I don’t know that I was pissed off, but I sure was frustrated by the defensive call. I’m not an in the arena guy by any means, but it seems to me that in that kind of situation, it’s not so much that you want to force the quarterback to throw a bad ball, as it is that you want him to throw early. 23 yards is a lot of real estate to make up and that takes time for the receivers to run their routes. Why would you want to give “an NFL OC, and NFL QB and two NFL wideouts” time? Georgia got a fair amount of pressure on Mett throughout the game with a four-man rush when the run was a viable option. If you’re going to take something on faith in a pass-only situation, why not have faith that Jenkins, Floyd and the other two can make Mettenberger come to a decision early than he would have liked?
And the thing is, I give Grantham credit for changing his approach on LSU’s last series of the game. Hey, look, it’s a learning experience for him, too, as he’s still trying to figure out what his guys are capable of as a group.

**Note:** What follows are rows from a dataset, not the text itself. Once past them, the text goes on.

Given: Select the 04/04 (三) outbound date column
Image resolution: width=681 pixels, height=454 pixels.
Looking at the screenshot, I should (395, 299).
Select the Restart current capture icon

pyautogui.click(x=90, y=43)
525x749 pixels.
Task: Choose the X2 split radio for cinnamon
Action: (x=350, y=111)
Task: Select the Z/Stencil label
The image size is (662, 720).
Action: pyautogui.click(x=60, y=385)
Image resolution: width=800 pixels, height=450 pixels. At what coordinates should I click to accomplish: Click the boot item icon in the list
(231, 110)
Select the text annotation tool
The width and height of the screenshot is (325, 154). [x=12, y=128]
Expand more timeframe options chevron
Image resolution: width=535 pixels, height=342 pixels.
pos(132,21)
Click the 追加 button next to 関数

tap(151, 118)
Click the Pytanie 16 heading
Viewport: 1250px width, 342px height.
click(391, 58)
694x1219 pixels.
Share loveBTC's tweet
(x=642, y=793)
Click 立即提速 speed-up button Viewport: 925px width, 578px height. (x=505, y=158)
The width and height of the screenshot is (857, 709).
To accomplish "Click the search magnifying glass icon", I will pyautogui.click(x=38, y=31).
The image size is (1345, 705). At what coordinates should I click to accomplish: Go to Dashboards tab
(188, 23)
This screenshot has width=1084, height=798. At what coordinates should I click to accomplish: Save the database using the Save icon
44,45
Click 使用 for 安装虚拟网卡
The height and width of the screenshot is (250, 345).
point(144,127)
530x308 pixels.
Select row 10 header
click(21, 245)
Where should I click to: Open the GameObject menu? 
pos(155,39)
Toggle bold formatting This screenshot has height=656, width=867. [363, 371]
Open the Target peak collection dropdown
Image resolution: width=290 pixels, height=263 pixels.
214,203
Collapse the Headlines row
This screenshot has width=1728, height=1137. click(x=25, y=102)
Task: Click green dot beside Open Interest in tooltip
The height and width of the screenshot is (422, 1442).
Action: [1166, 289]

The good thing is that, between the offense playing lights out and the softening of the schedule, there’s enough time to get the kinks worked out. If things settle in by Florida, nobody’s gonna care about the early jitters. Going into the season, we all knew it was going to be a race against time for the defense to click. It’s been managed well so far and it’s reasonable to expect that everyone will keep plugging away to get better. We’ll just have to wait and see how that goes.